The task of the present disclosure is therefore to create an ultrasonic flow meter that is simple in design and enables the smallest possible flow resistance for the flow medium flowing through the measuring tube. In particular, the present disclosure aims to minimize the pressure loss in insertion sensors. Ideally, the flow meter should only exhibit a pressure loss corresponding to the pipe section of its nominal diameter.

This task is solved on the basis of an ultrasonic flow meter according to the present disclosure.

The present disclosure includes the technical teaching that the ultrasonic propagation path has sections perpendicular and transverse to the direction of flow.

2 4 FIGS.to The solution to the problem is initially a clever choice of the ultrasonic propagation path, because the sections perpendicular and transverse to the direction of flow form an M shape and not a W shape. The M shape is shown as a line in. Strictly speaking, it is an inverted, upside-down M as shown in the illustration.

The M-shape has several aspects: The sensor faces are largely form-fitting with the inner wall of the pipe, so that they do not deviate significantly from the inner wall contour of the rest of the measuring pipe, minimizing the areas of dead water in cavities and protrusions.
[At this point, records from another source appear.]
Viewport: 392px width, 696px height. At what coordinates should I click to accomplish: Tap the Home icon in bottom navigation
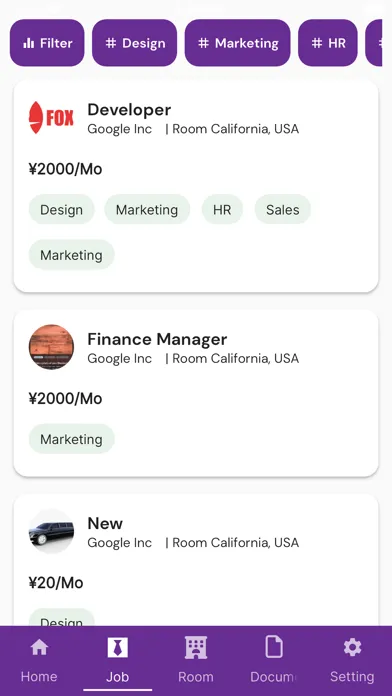point(39,648)
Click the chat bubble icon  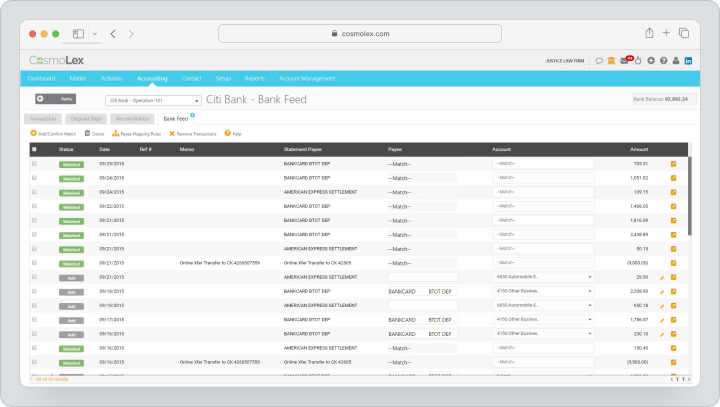pos(599,61)
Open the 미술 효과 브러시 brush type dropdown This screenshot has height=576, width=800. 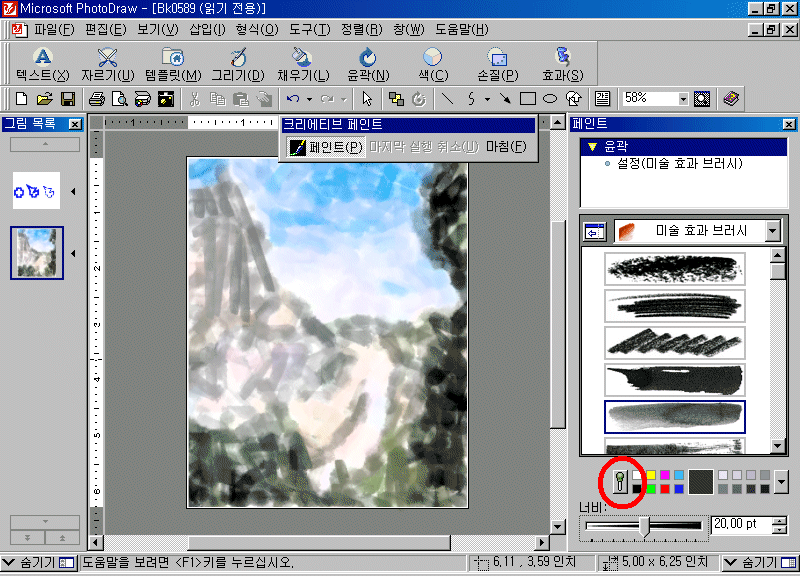pyautogui.click(x=772, y=231)
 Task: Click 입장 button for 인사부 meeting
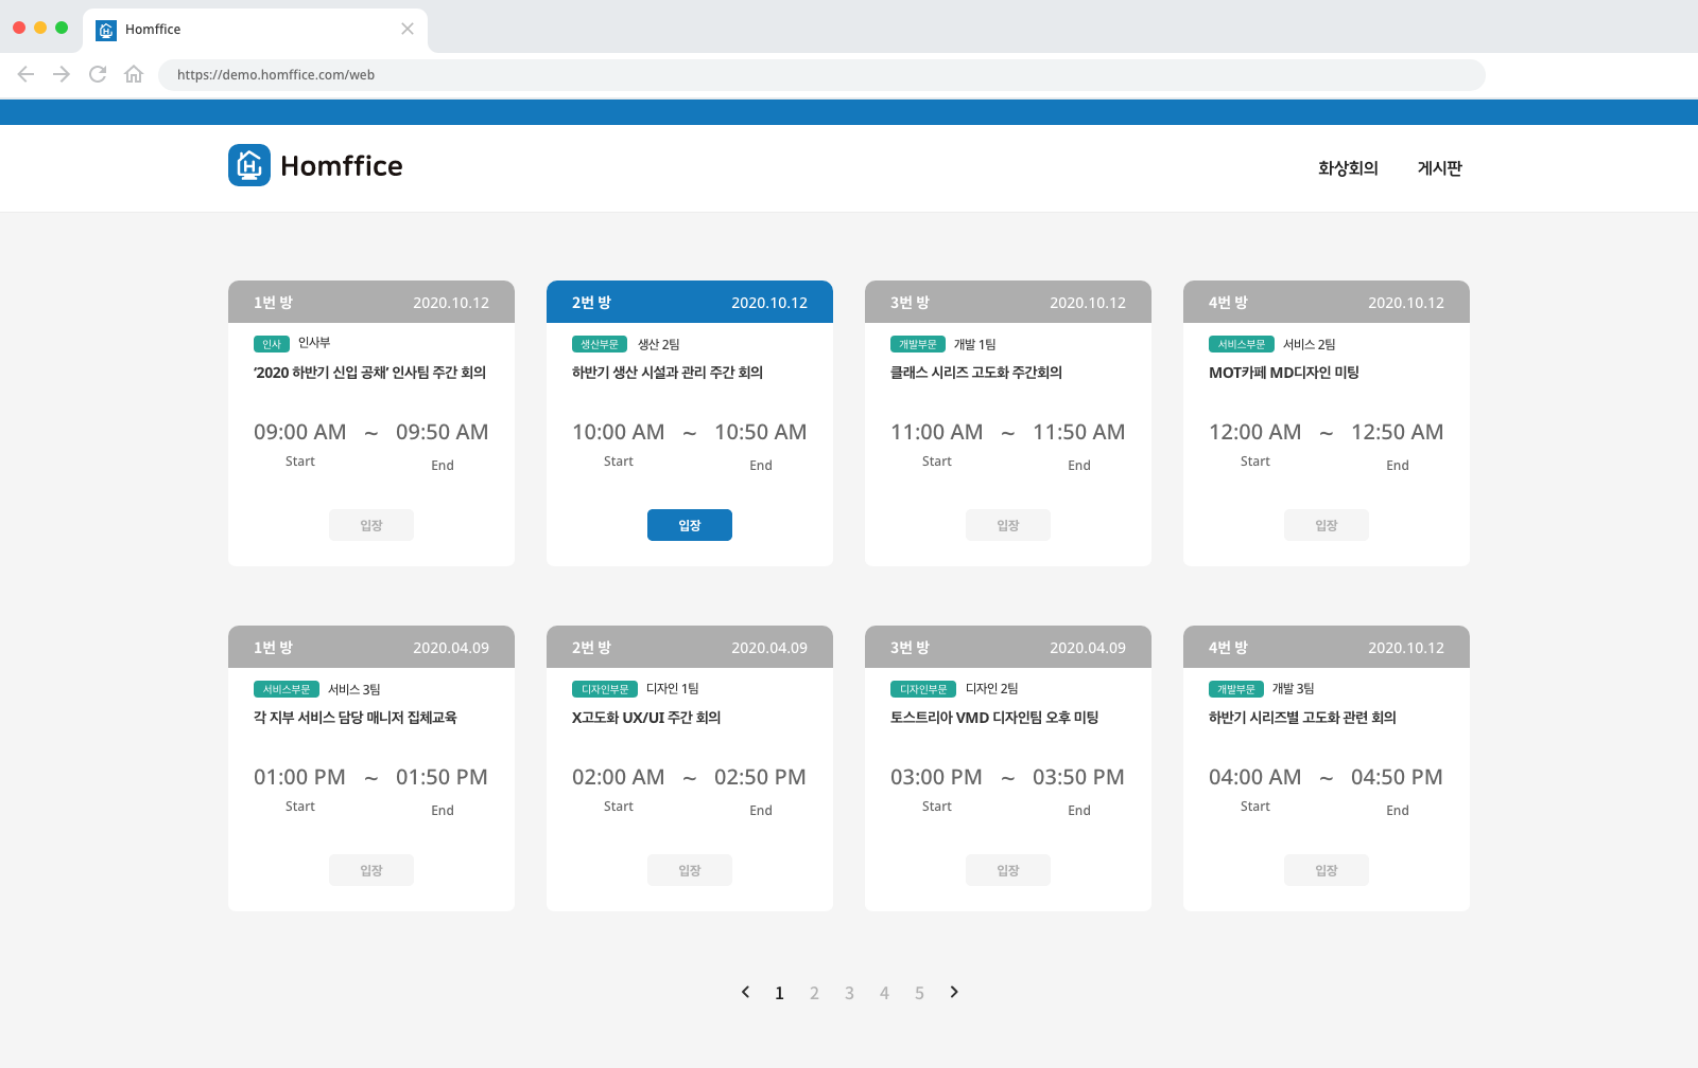pyautogui.click(x=371, y=525)
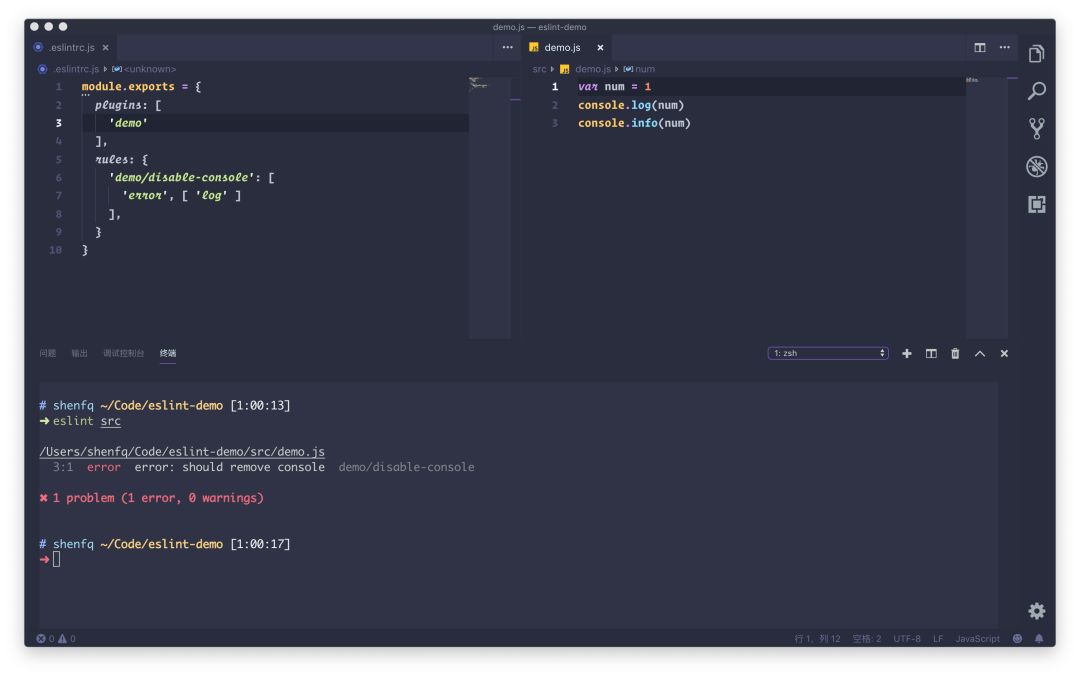Viewport: 1080px width, 677px height.
Task: Open the Explorer files icon in activity bar
Action: point(1036,54)
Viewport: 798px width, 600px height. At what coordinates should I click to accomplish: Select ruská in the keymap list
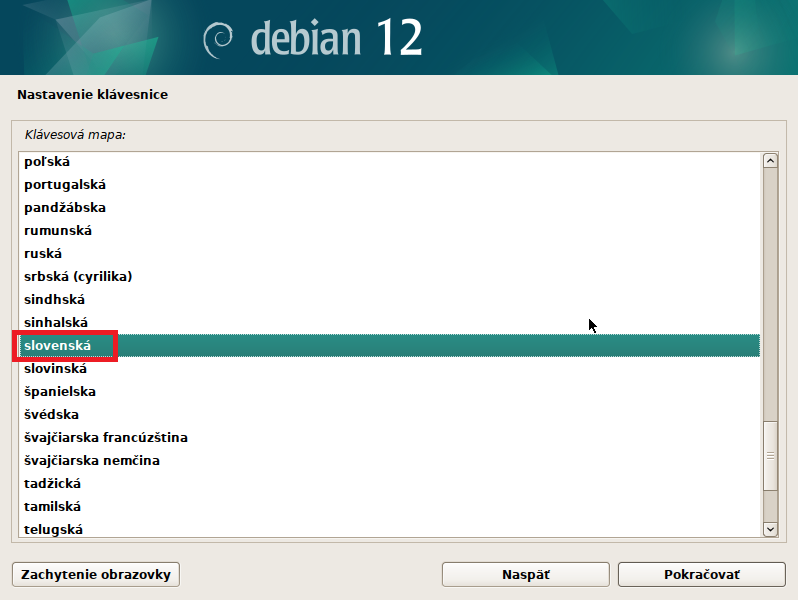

Another aspects is that the M-shape allows for measuring sections perpendicular to the flow, which makes it possible to measure the sound velocity of the fluid, which is particularly dependent on temperature and purity.

The present disclosure thus relates to an ultrasonic flow meter with a measuring tube through which a flow space extends and through which a flow medium can flow in a flow direction, wherein a first ultrasonic transducer is arranged at a first position and at least one second ultrasonic transducer or at least one reflection surface is arranged at a second position in order to transmit an ultrasonic wave into the flow space and to receive the transmitted ultrasonic wave back from the other ultrasonic transducer or the reflection surface, forming an ultrasonic propagation path, and wherein an inner wall segment is arranged in the measuring tube, on which the emitted ultrasonic wave strikes and is reflected, wherein the ultrasonic propagation path has sections perpendicular and transverse to the direction of flow.

The ultrasonic propagation path is M-shaped, with an inner “V” section of the M-shape running at an angle to the direction of flow and outer I-sections of the M-shape running perpendicular to the direction of flow.

At least one or more inner wall segments can form at least one or more cavities which are at least partially or completely covered by form-fitting cover surfaces for separating the fluid in the flow space and the ultrasonic transducer and which each separate a space volume within the cavity from the flow space in terms of fluid mechanics.

Furthermore, it is provided that the cover surfaces are formed from a membrane which allows the cavity space volume to be filled with the flow medium flowing through the flow space.

The membrane can form a surface body with openings and/or perforations and/or be designed like a sieve. Alternatively, at least one small tube may be provided for ventilating the cavity, each of which connects the space volume to the flow medium inside the tube. In embodiments, two small tubes are provided, which are located one behind the other in the direction of flow, so that a constant exchange of fluid in the cavity is possible despite a substantially closed cover surface.

Alternatively, the space volume can be filled with a sealing compound, and the cover surface can be formed from the sealing compound. The sealing compound can have the same or similar sound velocity characteristics as the flow medium.

The flow medium may be a gas or a liquid. It is also conceivable that the flow medium is a phase mixture and/or has gaseous, liquid and/or solid components. The flow medium may, for example, be formed at least in part by H2O.

The casting compound may behave like polyurethane and/or like “aptflex f7” and/or contain these substances.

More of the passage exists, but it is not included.